The problem I have with free-software advocates like Richard Stallman is that they think freedom is the primary reason to use open-source software. It's not. Utility is.

After all, we're not talking about essential human rights here. We're talking about getting work done with software.

Over the past 10 years I and the companies with which I've worked have sold hundreds of millions of dollars in open-source software/services. Not once have I been asked about "freedom." For that matter, I've also never heard a customer gush about reduced vendor lock-in.

To the contrary, I've met with CIOs and CTOs who have explicitly told me that this isn't a top consideration for them. Just last week, in fact, I moderated a panel at LinuxCon in which I asked senior IT executives from leading media companies if vendor lock-in is a primary motivation for using open source.

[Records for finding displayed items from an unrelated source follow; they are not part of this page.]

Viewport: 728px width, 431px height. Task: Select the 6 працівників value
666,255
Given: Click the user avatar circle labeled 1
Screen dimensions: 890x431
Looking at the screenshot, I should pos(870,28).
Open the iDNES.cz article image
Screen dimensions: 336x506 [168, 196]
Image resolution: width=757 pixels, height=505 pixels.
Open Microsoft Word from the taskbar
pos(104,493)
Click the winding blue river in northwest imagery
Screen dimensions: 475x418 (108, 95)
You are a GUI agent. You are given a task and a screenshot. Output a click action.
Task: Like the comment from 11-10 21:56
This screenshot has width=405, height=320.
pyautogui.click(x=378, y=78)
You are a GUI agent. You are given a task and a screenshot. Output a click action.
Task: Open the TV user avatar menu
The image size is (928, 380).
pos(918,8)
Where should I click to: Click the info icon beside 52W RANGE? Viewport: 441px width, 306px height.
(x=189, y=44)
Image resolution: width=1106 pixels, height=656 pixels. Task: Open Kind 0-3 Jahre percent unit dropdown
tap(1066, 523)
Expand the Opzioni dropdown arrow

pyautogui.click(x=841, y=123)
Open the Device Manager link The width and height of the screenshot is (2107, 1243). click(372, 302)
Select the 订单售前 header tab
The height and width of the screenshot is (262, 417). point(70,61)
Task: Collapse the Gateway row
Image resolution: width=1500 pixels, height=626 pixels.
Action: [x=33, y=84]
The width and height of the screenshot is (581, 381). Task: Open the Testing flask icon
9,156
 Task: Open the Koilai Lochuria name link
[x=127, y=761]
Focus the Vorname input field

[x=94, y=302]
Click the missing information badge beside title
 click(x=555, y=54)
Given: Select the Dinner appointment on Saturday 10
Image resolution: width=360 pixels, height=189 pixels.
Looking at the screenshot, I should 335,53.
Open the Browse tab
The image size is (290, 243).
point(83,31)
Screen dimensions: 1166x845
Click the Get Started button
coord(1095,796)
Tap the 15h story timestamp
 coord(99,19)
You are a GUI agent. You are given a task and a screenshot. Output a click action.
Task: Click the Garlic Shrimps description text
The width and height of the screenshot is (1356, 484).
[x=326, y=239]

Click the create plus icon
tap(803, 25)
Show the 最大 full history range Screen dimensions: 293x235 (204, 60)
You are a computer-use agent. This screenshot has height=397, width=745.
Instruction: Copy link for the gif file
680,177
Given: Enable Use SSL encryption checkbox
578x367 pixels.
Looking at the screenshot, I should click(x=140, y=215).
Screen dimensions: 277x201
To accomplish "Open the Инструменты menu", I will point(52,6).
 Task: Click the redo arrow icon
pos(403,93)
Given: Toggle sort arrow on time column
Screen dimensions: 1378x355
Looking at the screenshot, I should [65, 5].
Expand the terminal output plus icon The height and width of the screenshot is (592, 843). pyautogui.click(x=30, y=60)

Nope.

They have work to do. They want software that helps them get their work done and gets out of the way. That's what open source does.

For those of us who make a living selling services around open-source software, it's not enough to trumpet freedom. No one buys that. A CIO might intuitively know that open source and open standards tend to ensure lower exit costs (i.e., the cost of moving to an alternative vendor/software product), but her primary concern today is the need to squeeze more productivity out of a significantly lower IT budget.

If open-source vendors want to get her attention, they had better be pitching high value for low dollars, not freedom. Freedom is something that gets considered once the CIO has already recognized upfront cost savings in a fully operational IT project.

Even then, CIOs don't think of it as "freedom." They think of open source, as The 451 Group's Matt Aslett suggests, as "flexibility, performance, and reliability." These are the long-term benefits that drive CIOs to invest in open source long term, but they start with short-term cost savings and a successful IT project.

Forrester is now projecting a 9.3 percent drop in U.S. IT spending in 2009, according to ZDNet. Want to help a CIO? Find her a way to avoid the reported $6.2 trillion in IT project failure using open source, so that her more limited budget can still pay for the work she needs to get done.

This is what Novell did by helping The Burton Corporation shave 80 percent of its server costs by moving from Unix to Suse Linux Enterprise Server. That's real money. That's tangible. That's open source.

Don't sell her on "freedom" and open source as "magic pixie dust." Right now, she can't afford it. Freedom is something that she'll appreciate over time, and it will reveal itself in terms of additional development flexibility and lower budget requirements to get things done.

Sell the CIO on open source's value, in terms of cost and quality, as Forrester reports. That's the marketing message she needs to hear right now.